_ACTIVITY_.
This exercise calls for a copy of every line in the listing below that carries the word "Hirst".

============

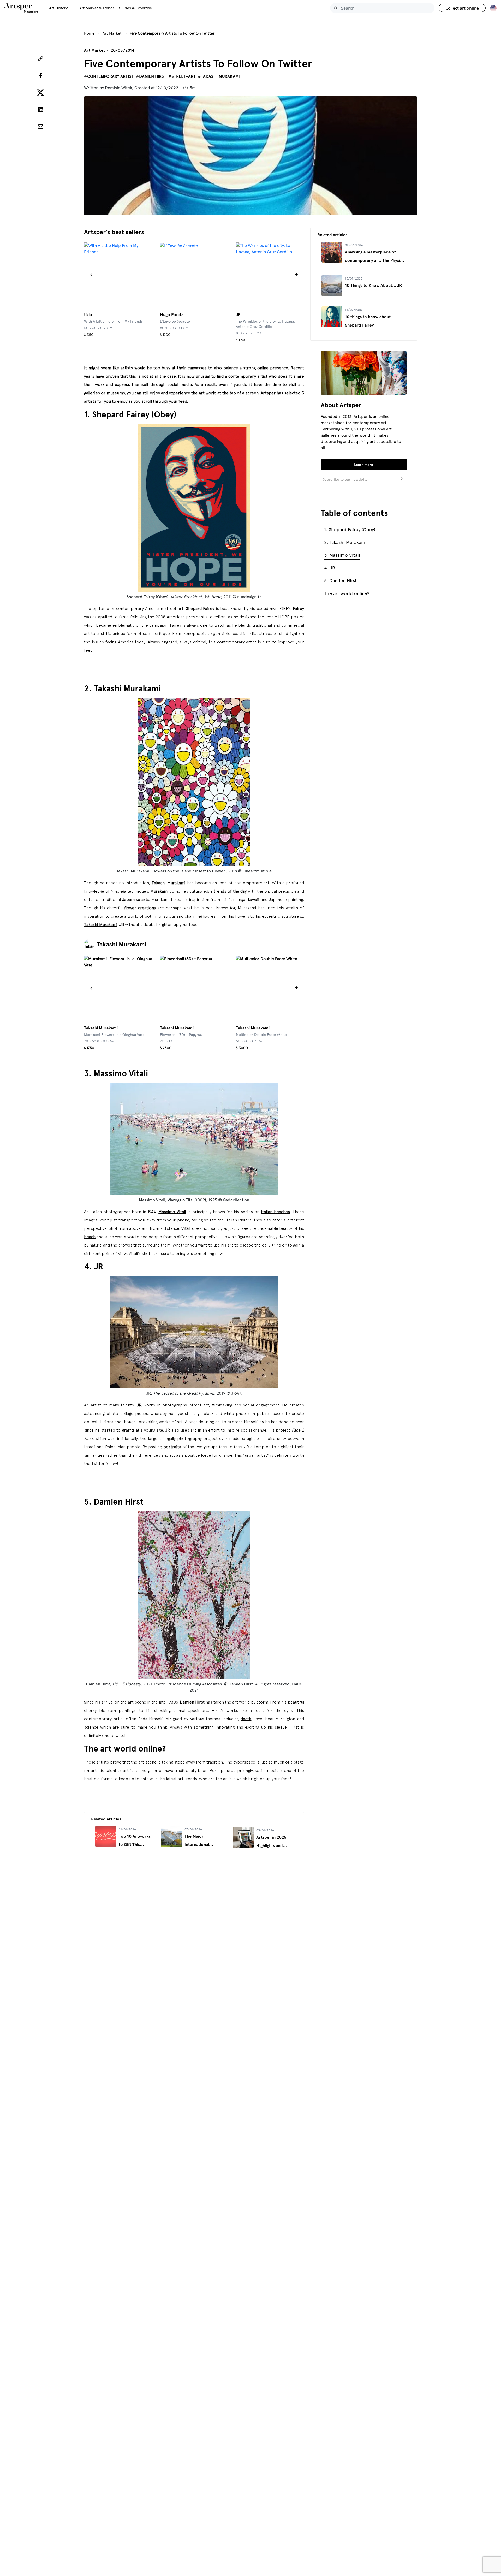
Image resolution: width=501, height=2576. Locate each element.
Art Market (112, 33)
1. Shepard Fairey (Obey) (349, 529)
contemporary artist (247, 376)
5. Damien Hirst (340, 581)
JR (139, 1405)
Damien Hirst (192, 1702)
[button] (92, 274)
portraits (172, 1446)
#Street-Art (182, 76)
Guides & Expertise (135, 7)
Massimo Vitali (172, 1211)
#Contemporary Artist (109, 76)
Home (89, 33)
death (246, 1718)
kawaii (254, 899)
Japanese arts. (136, 899)
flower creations (140, 907)
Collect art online (462, 8)
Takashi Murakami (169, 882)
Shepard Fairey (200, 608)
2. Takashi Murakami (345, 542)
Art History (58, 7)
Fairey (298, 608)
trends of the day (230, 891)
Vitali (186, 1228)
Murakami (159, 891)
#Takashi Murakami (219, 76)
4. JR (329, 568)
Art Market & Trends (97, 7)
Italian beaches (275, 1211)
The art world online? (346, 593)
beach (90, 1236)
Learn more (363, 464)
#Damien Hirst (151, 76)
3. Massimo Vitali (342, 555)
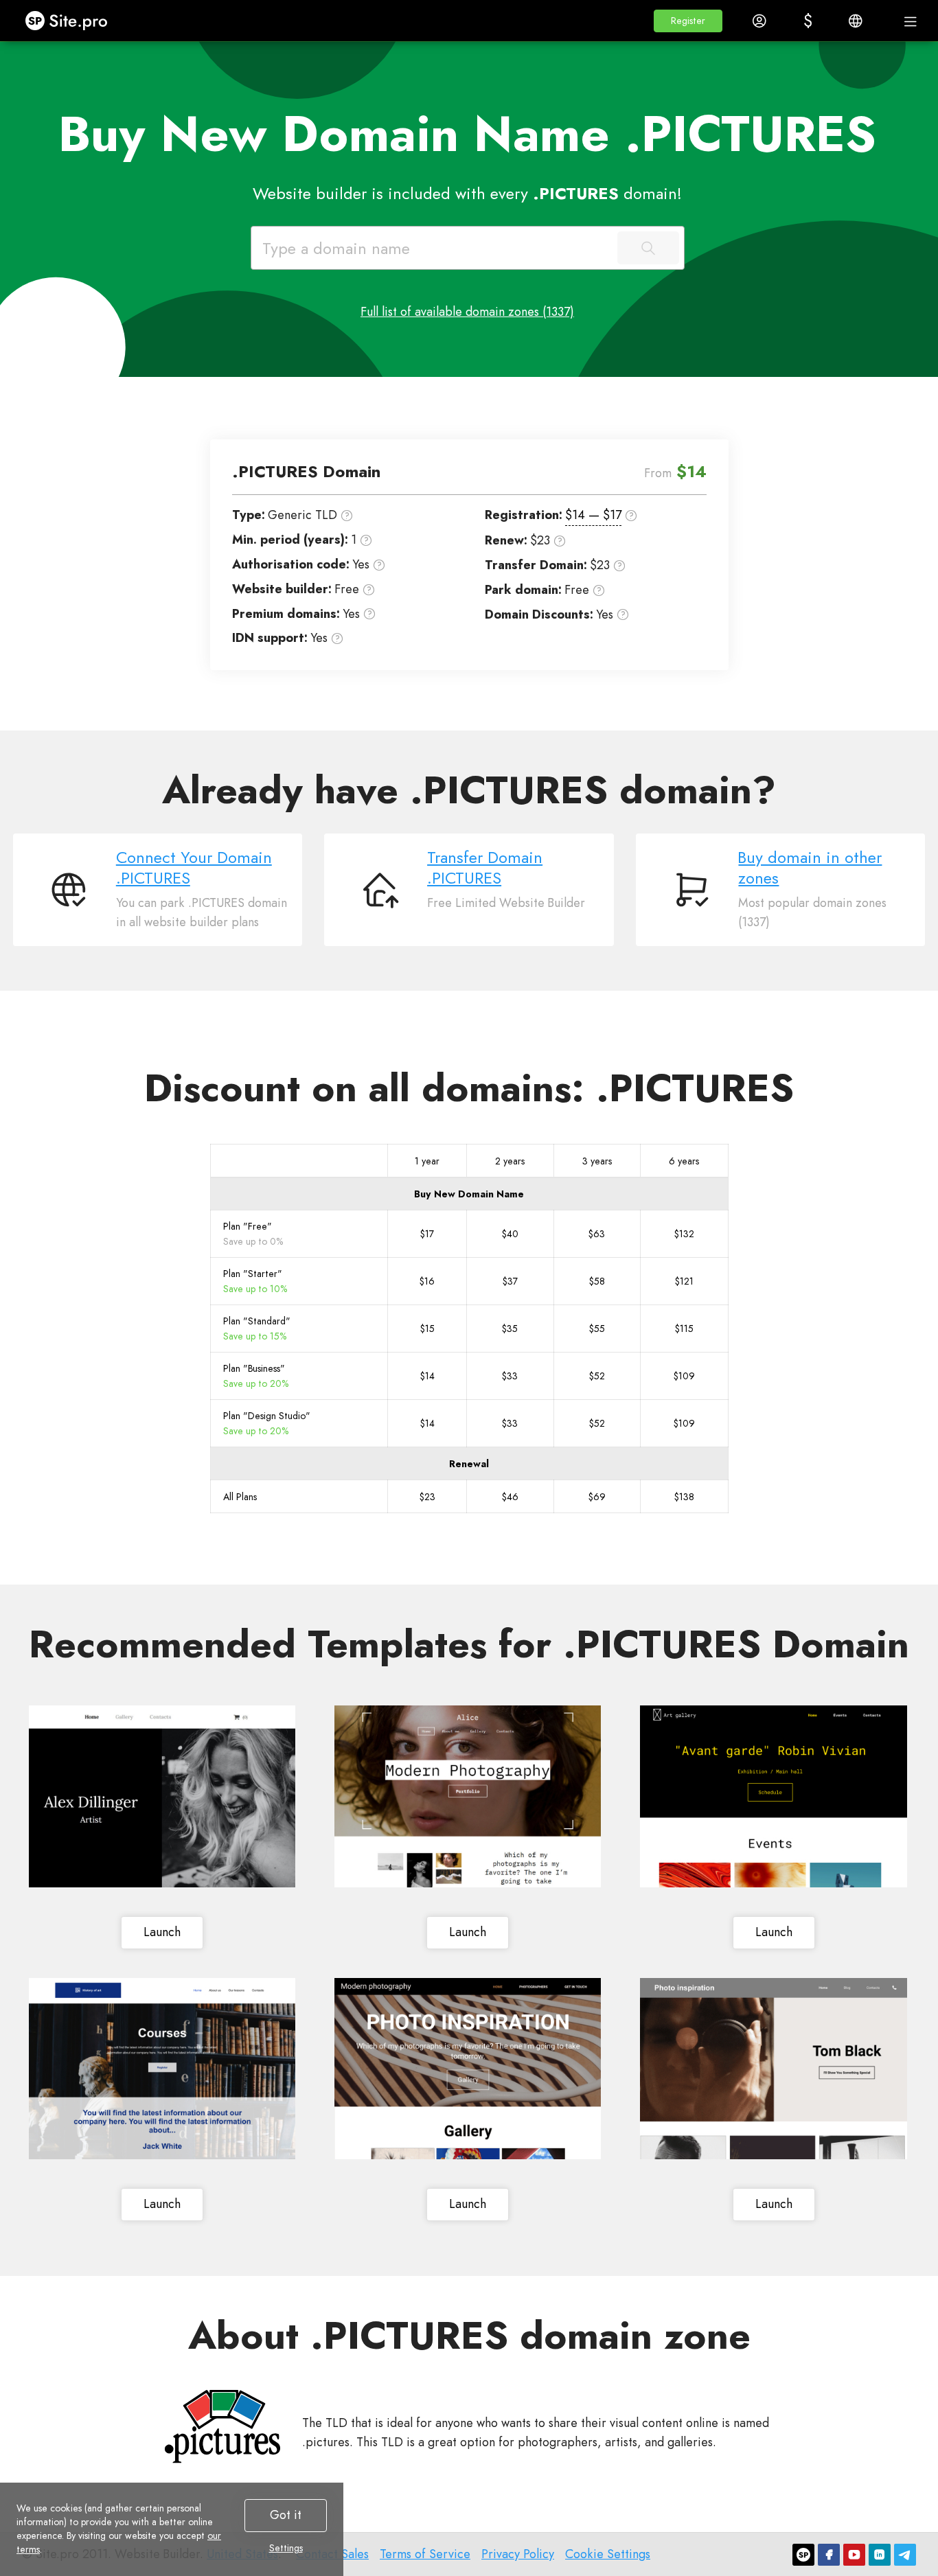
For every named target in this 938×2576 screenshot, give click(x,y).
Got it (285, 2515)
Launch (162, 1932)
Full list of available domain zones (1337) (467, 312)
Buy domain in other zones (810, 867)
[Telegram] (905, 2555)
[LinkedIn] (880, 2555)
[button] (688, 21)
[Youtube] (854, 2555)
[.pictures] (222, 2426)
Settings (286, 2548)
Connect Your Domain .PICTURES (194, 867)
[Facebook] (829, 2555)
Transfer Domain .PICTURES (484, 867)
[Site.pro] (803, 2555)
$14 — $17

============

_ANSWER_.
5. Damien Hirst (340, 581)
Damien Hirst (192, 1702)
#Damien Hirst (151, 76)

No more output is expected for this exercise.